Cependant des différences peuvent aussi être notées. Valdo est resté un laïc, il a évolué vers le radicalisme alors que François a accepté un certain compromis en rédigeant la Regula Bullata. François était indifférent aux dogmes alors que Valdo avait de solides convictions doctrinales. Ce dernier cherchait aussi à convertir alors que François prônait l’acte de charité inconditionnel. François ne voulait pas réformer l’Eglise, entrer en conflit avec la hiérarchie et être condamné pour hérésie. Il a choisi l’orthodoxie et la soumission à Rome, son but n’étant que d’offrir le témoignage d’une vie différente ; le but de Valdo fut en raison des circonstances tout autre. Ainsi, Valdo sera excommunié et considéré comme hérétique alors que François sera canonisé très rapidement après sa mort.

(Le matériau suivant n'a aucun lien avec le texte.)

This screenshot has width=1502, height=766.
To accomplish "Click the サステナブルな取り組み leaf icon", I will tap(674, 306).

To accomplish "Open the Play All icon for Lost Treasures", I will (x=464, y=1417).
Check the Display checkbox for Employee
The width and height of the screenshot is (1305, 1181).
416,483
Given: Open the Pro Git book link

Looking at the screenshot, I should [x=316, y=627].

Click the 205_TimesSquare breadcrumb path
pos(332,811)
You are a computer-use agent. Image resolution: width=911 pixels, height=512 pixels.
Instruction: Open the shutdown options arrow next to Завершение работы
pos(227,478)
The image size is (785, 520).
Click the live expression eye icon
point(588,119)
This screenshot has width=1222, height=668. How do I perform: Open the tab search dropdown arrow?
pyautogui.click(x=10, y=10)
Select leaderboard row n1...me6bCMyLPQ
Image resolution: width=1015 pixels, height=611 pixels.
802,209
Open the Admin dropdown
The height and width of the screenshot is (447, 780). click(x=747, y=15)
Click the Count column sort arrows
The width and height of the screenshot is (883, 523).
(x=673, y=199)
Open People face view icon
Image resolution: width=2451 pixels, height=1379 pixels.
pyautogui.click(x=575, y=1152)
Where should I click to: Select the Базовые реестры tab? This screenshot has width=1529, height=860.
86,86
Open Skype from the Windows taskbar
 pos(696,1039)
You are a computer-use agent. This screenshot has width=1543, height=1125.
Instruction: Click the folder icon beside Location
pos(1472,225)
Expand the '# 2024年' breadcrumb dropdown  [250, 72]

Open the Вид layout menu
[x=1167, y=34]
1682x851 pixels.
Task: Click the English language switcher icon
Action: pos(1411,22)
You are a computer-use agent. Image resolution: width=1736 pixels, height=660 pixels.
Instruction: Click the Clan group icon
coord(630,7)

Une autre différence frappante est l’importance prise par François dans l’histoire du christianisme et l’oubli de Valdo. Très peu de documents existent sur Valdo alors que François est le saint qui a suscité le plus d’écrits. Ainsi, moins de quarante ans après sa mort, on comptait déjà trois biographies officielles et plusieurs non officielles. Par ailleurs, François a laissé des écrits dont plusieurs nous sont parvenus : lettres, admonitions, prières et cantiques.

CONCLUSION

De nos jours l’Ordre des Franciscains est toujours régi par la Regula Bullata de 1223 et on peut rappeler que l’Abbé Pierre était franciscain. En 1979, Jean-Paul II fait de François d’Assise le patron de l’écologie.  Par ailleurs, le cardinal Jorge Bergoglio choisit le nom de François quand il devient Pape par admiration pour le saint d’Assise. Il a également fait référence à lui dans son Laudato Si en ce qui concerne la lutte en faveur de l’écologie. Pour ce qui est des Vaudois, ils se sont assimilés aux Protestants en France depuis 1532 alors qu’ils forment l’Eglise Evangélique Vaudoise en Italie où il n’y a pas d’église protestante Réformée. On trouve aussi des congrégations vaudoises dans certains pays sud-américains, notamment en Uruguay.

Indiscutablement ces deux hommes du bas Moyen-Âge ont influencé l’évolution du christianisme. L’un en jetant les prémices du protestantisme, l’autre en créant un Ordre religieux toujours influent.